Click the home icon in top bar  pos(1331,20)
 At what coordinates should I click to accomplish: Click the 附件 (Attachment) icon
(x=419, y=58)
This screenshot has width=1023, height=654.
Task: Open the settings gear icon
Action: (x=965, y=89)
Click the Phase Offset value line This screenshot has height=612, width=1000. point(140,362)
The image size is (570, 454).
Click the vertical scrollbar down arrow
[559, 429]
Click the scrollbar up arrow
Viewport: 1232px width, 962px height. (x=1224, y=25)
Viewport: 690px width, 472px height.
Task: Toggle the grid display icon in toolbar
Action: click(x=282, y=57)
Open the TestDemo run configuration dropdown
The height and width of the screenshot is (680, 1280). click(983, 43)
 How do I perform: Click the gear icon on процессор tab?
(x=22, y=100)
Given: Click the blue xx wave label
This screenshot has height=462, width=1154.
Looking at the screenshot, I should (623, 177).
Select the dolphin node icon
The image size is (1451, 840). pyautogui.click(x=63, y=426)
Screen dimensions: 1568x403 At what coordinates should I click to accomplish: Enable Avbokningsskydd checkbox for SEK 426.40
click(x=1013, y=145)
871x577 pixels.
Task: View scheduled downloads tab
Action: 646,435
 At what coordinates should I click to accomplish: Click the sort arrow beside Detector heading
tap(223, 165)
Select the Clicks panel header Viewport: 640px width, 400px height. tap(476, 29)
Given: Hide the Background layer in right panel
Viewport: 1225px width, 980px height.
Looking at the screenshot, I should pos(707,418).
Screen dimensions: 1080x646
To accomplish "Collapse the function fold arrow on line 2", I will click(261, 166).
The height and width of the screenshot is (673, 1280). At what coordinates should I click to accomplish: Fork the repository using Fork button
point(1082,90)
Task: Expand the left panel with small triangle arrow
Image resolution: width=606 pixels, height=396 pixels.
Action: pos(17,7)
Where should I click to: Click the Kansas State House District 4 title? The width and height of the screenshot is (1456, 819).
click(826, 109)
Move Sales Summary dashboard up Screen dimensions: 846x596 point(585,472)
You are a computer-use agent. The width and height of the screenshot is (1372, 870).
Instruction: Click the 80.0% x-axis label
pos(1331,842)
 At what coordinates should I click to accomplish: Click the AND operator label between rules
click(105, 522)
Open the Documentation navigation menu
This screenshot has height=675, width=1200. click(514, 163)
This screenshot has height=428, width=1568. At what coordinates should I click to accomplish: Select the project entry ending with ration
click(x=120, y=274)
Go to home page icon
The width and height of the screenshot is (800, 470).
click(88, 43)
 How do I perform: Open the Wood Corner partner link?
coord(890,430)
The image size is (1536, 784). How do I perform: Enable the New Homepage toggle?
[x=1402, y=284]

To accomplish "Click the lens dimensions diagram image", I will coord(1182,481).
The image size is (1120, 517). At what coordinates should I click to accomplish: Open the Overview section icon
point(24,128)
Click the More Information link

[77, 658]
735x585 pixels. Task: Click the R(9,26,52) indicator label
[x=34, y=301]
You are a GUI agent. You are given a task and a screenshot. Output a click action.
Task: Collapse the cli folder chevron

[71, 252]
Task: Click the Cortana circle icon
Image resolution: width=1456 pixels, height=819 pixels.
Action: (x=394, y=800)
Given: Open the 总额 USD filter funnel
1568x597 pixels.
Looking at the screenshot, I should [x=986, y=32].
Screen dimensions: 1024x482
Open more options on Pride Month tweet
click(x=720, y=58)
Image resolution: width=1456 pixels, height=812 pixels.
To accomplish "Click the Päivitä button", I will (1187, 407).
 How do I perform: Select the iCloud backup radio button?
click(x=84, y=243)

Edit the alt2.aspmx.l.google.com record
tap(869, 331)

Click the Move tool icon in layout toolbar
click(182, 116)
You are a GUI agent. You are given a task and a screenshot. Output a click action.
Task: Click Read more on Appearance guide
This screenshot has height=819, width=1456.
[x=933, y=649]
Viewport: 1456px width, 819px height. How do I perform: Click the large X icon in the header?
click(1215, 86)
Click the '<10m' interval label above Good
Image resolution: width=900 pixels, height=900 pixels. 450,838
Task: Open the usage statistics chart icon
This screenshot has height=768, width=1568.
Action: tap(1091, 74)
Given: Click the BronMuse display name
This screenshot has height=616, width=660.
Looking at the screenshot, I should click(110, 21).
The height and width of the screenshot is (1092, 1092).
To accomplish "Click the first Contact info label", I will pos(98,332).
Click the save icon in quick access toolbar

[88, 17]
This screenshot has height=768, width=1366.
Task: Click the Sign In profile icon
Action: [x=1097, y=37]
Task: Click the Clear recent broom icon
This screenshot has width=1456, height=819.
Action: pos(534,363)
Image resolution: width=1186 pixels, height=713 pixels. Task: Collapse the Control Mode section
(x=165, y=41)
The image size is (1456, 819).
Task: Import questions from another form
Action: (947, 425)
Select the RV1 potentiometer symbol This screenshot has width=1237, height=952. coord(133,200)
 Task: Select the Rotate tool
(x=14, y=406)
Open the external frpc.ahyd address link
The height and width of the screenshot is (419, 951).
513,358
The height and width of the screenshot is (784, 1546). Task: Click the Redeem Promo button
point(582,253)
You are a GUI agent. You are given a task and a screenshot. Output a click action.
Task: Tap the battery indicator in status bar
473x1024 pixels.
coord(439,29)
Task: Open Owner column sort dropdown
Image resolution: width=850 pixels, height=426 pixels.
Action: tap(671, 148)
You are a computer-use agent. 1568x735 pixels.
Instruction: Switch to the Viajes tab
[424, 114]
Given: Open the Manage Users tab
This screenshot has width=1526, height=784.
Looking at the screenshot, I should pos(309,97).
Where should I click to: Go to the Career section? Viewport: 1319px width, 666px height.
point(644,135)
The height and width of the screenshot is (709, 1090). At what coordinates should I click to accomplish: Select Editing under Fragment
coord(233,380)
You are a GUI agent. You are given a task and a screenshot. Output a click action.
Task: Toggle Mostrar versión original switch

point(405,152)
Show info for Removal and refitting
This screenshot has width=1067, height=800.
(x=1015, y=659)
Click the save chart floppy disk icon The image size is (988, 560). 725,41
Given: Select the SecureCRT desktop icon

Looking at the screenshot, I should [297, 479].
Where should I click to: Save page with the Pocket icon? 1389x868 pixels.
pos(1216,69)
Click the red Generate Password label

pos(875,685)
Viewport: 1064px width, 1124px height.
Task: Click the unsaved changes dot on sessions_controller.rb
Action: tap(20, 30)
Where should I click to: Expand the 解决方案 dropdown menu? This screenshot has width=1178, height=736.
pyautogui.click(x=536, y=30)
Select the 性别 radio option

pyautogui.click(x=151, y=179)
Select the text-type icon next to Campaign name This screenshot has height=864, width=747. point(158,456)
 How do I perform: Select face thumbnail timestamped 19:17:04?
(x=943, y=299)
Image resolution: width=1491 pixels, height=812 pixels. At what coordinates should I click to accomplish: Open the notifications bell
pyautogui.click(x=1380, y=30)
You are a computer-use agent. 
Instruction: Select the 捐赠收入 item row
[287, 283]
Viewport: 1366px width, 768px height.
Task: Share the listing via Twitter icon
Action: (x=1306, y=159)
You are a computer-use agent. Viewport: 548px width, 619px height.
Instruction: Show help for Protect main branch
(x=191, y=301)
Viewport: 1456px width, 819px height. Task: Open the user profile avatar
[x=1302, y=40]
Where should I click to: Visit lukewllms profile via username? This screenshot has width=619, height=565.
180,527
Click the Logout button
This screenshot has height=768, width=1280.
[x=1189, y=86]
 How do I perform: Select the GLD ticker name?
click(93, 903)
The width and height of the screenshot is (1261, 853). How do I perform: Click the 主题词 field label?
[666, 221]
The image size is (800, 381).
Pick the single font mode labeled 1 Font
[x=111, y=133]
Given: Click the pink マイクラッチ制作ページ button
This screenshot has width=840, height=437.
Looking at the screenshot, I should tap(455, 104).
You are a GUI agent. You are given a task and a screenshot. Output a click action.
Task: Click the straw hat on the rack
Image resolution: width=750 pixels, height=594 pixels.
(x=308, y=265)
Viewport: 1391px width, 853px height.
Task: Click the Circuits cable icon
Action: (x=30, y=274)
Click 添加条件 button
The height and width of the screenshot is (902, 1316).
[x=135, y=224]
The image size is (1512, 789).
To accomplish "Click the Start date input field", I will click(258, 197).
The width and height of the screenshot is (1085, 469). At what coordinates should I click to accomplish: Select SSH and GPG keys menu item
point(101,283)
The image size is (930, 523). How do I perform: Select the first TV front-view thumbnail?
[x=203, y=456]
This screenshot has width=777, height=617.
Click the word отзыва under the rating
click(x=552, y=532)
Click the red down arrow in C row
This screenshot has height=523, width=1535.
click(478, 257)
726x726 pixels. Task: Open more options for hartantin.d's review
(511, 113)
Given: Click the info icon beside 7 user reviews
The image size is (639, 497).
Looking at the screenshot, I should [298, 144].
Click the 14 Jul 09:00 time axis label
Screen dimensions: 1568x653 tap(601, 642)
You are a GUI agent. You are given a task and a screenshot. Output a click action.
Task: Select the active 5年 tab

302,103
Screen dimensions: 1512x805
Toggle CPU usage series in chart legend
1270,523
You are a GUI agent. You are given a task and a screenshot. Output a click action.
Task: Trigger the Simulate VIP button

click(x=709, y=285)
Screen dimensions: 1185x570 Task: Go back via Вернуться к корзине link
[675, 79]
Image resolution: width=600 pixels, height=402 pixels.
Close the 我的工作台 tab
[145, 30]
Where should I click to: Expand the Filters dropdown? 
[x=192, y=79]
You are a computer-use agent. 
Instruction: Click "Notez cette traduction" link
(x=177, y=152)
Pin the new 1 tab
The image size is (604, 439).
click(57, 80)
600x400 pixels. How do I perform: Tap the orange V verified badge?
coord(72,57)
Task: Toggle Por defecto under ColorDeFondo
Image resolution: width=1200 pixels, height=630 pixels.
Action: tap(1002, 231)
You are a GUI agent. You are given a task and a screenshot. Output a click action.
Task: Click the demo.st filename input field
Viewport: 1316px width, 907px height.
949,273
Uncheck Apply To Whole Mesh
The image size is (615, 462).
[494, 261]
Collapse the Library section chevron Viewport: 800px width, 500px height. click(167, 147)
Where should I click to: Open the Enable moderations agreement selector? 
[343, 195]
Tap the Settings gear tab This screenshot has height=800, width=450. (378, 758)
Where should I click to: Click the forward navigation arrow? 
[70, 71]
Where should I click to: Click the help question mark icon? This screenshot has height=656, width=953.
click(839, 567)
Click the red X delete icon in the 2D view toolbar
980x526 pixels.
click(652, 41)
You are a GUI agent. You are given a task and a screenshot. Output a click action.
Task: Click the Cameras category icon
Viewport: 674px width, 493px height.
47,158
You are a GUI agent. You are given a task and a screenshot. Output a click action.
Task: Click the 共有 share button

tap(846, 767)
- - - -
## Task brief
Output the items verbatim, from the start of the items through the line that contains "Looking at the screenshot, I should pos(707,418).".

## Task response
Click the home icon in top bar  pos(1331,20)
 At what coordinates should I click to accomplish: Click the 附件 (Attachment) icon
(x=419, y=58)
This screenshot has width=1023, height=654.
Task: Open the settings gear icon
Action: (x=965, y=89)
Click the Phase Offset value line This screenshot has height=612, width=1000. point(140,362)
The image size is (570, 454).
Click the vertical scrollbar down arrow
[559, 429]
Click the scrollbar up arrow
Viewport: 1232px width, 962px height. (x=1224, y=25)
Viewport: 690px width, 472px height.
Task: Toggle the grid display icon in toolbar
Action: click(x=282, y=57)
Open the TestDemo run configuration dropdown
The height and width of the screenshot is (680, 1280). click(983, 43)
 How do I perform: Click the gear icon on процессор tab?
(x=22, y=100)
Given: Click the blue xx wave label
This screenshot has height=462, width=1154.
Looking at the screenshot, I should (623, 177).
Select the dolphin node icon
The image size is (1451, 840). pyautogui.click(x=63, y=426)
Screen dimensions: 1568x403 At what coordinates should I click to accomplish: Enable Avbokningsskydd checkbox for SEK 426.40
click(x=1013, y=145)
871x577 pixels.
Task: View scheduled downloads tab
Action: 646,435
 At what coordinates should I click to accomplish: Click the sort arrow beside Detector heading
tap(223, 165)
Select the Clicks panel header Viewport: 640px width, 400px height. tap(476, 29)
Given: Hide the Background layer in right panel
Viewport: 1225px width, 980px height.
Looking at the screenshot, I should pos(707,418).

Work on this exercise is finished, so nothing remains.